During this time the general public went out of their way to speak to officers and support them in a way Inspector Blondell had never experienced before in his career.
“It was quite noticeable that people were going out of their way to speak to us first when before perhaps they wouldn’t have done,” he added.
LONDON, ENGLAND – AUGUST 08: Youths throw missiles at the police on Goulton Road, Hackney on August 8, 2011 in London, England. Pockets of rioting and looting continues to take place in various parts of London this evening prompted by the initial rioting in Tottenham and then in Brixton on Sunday night. Disturbances broke out late on Saturday night in Tottenham and the surrounding area after the killing of Mark Duggan, 29 and a father-of-four, by armed police in an attempted arrest on August 4. (Photo by John Cantlie/Getty Images)

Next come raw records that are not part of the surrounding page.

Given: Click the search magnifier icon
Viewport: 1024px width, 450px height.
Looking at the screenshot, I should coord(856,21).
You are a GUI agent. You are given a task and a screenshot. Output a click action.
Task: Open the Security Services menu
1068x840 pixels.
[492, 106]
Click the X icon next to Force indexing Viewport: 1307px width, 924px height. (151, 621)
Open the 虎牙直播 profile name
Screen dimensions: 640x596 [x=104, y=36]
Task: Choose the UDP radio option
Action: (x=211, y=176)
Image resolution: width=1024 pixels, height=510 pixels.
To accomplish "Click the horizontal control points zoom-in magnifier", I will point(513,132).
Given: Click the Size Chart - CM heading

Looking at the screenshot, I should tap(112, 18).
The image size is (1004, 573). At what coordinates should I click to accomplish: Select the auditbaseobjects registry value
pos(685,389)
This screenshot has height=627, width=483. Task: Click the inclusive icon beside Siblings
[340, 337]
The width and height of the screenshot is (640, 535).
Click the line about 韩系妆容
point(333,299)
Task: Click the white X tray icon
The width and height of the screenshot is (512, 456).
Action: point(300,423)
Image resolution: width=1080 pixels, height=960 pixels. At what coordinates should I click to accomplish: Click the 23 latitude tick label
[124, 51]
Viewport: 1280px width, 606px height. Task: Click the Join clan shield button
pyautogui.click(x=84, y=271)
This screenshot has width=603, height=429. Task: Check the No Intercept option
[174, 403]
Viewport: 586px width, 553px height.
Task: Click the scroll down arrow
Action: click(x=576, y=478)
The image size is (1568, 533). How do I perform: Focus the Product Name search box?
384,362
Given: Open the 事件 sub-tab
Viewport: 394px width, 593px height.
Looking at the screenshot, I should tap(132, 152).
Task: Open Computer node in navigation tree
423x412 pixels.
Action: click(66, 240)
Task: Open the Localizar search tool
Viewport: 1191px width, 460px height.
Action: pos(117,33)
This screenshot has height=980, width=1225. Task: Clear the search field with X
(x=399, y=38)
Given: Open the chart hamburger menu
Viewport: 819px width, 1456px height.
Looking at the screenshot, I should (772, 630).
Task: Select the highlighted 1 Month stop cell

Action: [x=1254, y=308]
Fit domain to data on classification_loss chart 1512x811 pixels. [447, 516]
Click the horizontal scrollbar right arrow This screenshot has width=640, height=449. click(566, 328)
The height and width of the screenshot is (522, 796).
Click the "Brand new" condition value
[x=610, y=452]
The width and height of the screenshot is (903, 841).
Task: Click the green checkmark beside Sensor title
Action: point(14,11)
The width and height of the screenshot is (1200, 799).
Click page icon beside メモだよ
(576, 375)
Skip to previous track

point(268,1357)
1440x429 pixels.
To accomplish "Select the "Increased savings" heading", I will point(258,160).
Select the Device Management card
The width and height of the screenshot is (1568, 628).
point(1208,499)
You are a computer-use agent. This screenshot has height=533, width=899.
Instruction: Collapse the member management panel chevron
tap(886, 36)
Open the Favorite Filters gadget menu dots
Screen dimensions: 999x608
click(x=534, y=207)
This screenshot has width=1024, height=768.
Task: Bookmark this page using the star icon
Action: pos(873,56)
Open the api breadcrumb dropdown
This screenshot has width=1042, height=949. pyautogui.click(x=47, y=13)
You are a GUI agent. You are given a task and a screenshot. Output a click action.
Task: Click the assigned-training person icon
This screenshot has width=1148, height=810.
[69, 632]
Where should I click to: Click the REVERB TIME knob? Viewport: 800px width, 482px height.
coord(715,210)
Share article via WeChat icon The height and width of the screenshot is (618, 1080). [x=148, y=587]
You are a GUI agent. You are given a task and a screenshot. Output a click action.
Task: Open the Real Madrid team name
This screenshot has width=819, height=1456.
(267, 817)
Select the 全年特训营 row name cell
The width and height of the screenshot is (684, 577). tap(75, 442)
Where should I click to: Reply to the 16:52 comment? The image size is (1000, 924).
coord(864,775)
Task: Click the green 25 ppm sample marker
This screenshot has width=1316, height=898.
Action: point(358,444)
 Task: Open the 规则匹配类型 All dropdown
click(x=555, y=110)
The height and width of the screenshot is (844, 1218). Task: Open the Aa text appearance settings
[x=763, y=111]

Unlike many of the politicians at the time, who were reluctant to take responsibility for what had happened, Inspector Blondell said there was a strong feeling within the police, after the riots, that community relations must be improved.
The whole chain of events had of course been sparked by the police shooting of Mark Duggan in Tottenham.
“I think we were conscious that we needed to rebuild bridges with the community.
“Everybody realised considerable damage had occurred and it was time to rebuild the [relationship].
“We were, of course, carrying out community engagement before then, but it definitely intensified after that.”